Boire ou conduire, il faut choisir ! 

C’est la synthèse caricaturée du bras de fer actuel entre l’Union européenne et la Chine.

L’Europe a déterré la hache de guerre en septembre 2023 en lançant officiellement une enquête anti-subventions sur les importations de véhicules électriques à batterie (VEB) en provenance de Chine. Des droits de douane provisoires pourraient être appliqués dès juillet 2024, dans un but de protection des constructeurs européens, face à une concurrence jugée déloyale.

Après une réaction initiale timorée, matérialisée par un simple commentaire de déception, le ministère chinois du commerce (MCC) a durci le ton le 5 janvier. Dans un communiqué, il a indiqué avoir ouvert une enquête anti-dumping à l’encontre des producteurs de spiritueux en provenance de l’Union européenne.
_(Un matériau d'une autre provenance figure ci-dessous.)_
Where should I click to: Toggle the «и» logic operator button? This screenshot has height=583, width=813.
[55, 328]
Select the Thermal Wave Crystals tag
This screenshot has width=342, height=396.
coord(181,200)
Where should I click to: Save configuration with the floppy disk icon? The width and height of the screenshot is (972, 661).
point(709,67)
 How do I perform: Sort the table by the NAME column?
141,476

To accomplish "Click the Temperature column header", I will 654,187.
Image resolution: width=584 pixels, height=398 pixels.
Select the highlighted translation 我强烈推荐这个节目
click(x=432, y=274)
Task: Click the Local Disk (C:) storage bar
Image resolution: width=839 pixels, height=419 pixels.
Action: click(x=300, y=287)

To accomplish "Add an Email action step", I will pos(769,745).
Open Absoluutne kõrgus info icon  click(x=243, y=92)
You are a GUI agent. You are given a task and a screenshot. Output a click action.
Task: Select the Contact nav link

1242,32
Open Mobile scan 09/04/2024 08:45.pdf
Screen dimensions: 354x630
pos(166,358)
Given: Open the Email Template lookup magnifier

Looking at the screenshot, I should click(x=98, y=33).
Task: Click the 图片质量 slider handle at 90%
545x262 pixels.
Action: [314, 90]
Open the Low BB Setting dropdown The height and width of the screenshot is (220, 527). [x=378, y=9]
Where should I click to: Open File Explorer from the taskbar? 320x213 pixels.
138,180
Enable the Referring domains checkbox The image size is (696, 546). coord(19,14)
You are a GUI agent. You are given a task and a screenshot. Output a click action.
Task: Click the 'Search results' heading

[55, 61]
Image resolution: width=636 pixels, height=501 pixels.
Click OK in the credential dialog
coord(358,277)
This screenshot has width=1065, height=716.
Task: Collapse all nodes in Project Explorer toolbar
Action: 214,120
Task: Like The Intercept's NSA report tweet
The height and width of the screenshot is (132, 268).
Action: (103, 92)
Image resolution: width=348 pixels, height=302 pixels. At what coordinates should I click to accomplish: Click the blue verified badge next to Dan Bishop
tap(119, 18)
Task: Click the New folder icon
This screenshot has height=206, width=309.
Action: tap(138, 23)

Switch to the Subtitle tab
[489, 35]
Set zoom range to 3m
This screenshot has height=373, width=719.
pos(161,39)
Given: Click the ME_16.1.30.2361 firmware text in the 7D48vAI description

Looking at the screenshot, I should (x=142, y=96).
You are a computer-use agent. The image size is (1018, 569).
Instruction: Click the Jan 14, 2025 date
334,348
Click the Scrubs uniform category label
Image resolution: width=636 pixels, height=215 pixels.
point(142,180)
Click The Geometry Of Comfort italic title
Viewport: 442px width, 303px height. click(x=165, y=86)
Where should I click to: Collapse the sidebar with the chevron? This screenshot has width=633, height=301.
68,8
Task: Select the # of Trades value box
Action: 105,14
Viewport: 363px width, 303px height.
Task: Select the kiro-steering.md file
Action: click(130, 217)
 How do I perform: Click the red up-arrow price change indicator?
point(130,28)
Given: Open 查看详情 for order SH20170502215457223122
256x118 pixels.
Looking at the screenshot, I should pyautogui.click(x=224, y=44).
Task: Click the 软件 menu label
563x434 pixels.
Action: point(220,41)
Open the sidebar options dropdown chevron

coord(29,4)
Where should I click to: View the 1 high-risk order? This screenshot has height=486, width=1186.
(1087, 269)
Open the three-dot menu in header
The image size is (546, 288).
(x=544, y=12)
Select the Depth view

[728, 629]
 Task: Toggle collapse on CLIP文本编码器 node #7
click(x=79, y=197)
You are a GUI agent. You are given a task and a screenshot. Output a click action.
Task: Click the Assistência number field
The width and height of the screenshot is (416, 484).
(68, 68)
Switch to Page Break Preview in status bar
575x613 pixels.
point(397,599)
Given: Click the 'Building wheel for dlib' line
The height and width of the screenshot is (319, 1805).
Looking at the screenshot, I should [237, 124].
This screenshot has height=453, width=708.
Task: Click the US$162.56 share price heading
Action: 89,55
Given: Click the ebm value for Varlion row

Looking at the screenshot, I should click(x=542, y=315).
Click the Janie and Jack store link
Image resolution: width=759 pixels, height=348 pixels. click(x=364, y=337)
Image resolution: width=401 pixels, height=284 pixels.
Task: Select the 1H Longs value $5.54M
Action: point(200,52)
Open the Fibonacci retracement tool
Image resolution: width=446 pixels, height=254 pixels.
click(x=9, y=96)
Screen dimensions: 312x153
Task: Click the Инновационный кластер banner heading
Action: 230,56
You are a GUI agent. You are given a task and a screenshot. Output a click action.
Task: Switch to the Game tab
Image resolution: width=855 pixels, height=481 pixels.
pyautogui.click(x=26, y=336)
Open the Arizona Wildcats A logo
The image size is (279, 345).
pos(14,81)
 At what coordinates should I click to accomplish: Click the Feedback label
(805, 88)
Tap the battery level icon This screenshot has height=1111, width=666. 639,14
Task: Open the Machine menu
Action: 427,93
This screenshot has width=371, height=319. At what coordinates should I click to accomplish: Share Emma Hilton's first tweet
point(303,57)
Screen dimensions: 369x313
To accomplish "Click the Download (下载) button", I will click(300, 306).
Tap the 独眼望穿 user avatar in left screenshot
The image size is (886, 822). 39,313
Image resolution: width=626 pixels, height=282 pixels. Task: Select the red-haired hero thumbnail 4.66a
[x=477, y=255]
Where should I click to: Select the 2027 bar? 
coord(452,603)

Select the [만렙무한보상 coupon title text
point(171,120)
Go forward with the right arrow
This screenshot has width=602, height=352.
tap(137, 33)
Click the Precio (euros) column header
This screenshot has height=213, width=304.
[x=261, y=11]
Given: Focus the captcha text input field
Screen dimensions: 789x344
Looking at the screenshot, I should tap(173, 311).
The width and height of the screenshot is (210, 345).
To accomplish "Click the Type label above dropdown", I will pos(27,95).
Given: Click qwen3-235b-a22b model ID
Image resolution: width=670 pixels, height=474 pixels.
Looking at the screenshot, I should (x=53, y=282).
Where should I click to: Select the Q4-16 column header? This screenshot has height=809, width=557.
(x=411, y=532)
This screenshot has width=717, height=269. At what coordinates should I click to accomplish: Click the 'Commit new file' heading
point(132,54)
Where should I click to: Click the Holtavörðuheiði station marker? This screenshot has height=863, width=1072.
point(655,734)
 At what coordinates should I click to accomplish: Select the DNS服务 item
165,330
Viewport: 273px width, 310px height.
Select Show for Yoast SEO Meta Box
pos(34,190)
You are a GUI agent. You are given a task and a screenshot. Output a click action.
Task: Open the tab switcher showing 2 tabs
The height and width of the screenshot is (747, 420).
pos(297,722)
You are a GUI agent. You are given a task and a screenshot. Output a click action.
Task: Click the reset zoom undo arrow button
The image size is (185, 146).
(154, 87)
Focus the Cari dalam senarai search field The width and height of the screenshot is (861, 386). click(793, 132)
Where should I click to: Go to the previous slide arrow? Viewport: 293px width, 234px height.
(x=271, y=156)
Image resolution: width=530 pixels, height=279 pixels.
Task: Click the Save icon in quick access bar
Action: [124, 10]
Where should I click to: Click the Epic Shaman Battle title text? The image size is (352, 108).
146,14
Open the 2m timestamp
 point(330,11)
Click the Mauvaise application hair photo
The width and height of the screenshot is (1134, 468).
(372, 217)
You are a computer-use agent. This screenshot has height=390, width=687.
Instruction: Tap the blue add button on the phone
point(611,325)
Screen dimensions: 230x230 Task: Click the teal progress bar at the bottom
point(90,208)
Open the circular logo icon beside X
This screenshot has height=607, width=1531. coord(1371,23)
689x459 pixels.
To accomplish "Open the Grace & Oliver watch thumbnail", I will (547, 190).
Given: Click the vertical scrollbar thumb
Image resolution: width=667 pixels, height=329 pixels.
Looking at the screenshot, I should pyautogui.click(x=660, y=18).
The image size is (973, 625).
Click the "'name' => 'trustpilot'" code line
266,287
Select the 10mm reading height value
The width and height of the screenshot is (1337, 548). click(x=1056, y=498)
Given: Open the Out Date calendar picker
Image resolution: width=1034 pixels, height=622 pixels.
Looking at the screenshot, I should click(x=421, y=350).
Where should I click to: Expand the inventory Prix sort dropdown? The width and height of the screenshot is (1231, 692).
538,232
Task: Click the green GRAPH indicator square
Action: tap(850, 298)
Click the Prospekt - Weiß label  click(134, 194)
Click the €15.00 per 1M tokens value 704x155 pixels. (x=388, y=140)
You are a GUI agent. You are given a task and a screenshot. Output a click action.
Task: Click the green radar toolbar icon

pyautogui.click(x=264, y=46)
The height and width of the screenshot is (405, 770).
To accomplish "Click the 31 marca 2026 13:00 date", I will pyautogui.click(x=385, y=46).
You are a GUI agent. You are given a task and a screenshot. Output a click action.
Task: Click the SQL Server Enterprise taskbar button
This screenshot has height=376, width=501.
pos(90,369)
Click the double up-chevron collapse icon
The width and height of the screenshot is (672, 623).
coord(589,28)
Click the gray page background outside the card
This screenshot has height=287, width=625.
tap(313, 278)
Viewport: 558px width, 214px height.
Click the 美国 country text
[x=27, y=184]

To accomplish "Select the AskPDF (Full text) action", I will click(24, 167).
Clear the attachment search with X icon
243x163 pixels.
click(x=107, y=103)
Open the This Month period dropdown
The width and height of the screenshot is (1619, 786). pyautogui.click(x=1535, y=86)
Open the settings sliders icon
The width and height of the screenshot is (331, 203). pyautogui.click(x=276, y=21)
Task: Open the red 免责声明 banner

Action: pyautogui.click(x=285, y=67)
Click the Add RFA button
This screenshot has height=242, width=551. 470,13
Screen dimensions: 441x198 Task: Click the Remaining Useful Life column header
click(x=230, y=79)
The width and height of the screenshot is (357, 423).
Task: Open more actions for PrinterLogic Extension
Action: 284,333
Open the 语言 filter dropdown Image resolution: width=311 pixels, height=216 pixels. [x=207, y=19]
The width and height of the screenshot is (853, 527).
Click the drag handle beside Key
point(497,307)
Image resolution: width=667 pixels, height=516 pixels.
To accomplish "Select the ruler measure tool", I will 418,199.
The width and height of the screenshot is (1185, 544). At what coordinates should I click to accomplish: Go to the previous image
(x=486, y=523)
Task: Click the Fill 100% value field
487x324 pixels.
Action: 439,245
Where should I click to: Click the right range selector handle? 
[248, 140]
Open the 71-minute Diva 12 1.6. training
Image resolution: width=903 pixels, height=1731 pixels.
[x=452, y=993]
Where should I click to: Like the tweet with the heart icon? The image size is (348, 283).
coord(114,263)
Ce nouvel épisode d’une guerre commerciale entre les deux zones, aussi ironiquement intitulé « Pas d’autos, pas de Cointreau », traduit un mouvement néfaste au commerce mondial, pouvant négativement menacer l’activité de chaque société exportatrice. Faut-il s’en inquiéter ?

Tout s’accélère depuis une dizaine de jours. Le 5 mars, la Commission européenne a affirmé dans un document qu’elle « disposait de suffisamment d’éléments prouvant la subvention des voitures électriques chinoises par Pékin ». Le 12 mars, le ministère chinois du commerce a signifié aux trois géants du secteur, Hennessy (LVMH), Martell (Pernod Ricard) et Rémy Martin (Rémy Cointreau), qu’il envisageait de les inclure dans l’échantillon resserré de son enquête sur des soupçons de dumping dans le secteur des spiritueux.

Les cours de bourse de ces trois sociétés ont peu évolué cette semaine, car le mal avait été fait le 5 janvier, avec un fort décrochage des titres de Pernod-Ricard et de Rémy-Cointreau. À ce jour, seul celui de LVMH est en performance positive cette année, grâce à la diversification de son activité. 

À l’origine, tout provient d’une dénonciation de producteurs locaux. Ces derniers ont crié au loup face à l’invasion de biens sur leur marché, pouvant être fatale à leur activité. Dans l’automobile, ce sont les constructeurs français qui ont tiré le signal d’alarme. Ils se sont fait entendre auprès de la Commission européenne.

Depuis le début de l’enquête, les importations de véhicules en provenance de Chine ont augmenté de 14 % sur le continent européen. Ceci pénalise davantage les modèles produits dans l’Hexagone. Le gouvernement français a dorénavant intégré le bilan carbone de la fabrication des véhicules et de leurs batteries dans l’octroi du bonus écologique.

Les sociétés allemandes, à l'image de Mercedes, sont fortement présentes dans l’empire du Milieu. Le 11 mars elles ont fait fait savoir leur opposition à toute forme de taxe.

Côté chinois, l’ouverture de cette enquête provient officiellement de la demande des producteurs locaux de spiritueux. Personne n’est dupe : il s’agit d’une première mesure de rétorsion, relativement modeste pour le moment. Mais qui pourrait s’accentuer par la suite.

En effet, les importations de spiritueux en provenance de l’Union européenne ont représenté 1,57 milliards de dollars sur 11 mois en 2023. A comparer aux 12,7 milliards de dollars pour les importations de véhicules électriques chinois sur le Vieux Continent. Nul doute que d’autres produits seront touchés, si aucun compromis n’est trouvé entre les deux zones commerciales. 

Il convient donc d’intégrer une prime de risque sur toutes les sociétés exportatrices cotées en bourse et d’appliquer une certaine décote dans leur valorisation. Car le mouvement de protectionnisme n’est pas près de s’arrêter. Surtout avec la menace de l’élection de Donald Trump le 5 novembre prochain, qui a clairement fait savoir qu’il instaurerait une taxe à tous les produits importés aux États-Unis.

Nous ne sommes pas sûr que cela soit le cas actuellement, alors que les indices boursiers battent des records régulièrement et que les entreprises qui les composent sont de gros acteurs internationaux, qui ont pleinement profité de la mondialisation. Alors, un investisseur averti en vaut deux et il vaut mieux privilégier les acteurs implantés domestiquement que ceux exportant vers des marchés, jusqu’alors très lucratifs, mais qui pourraient être pénalisés à l’avenir.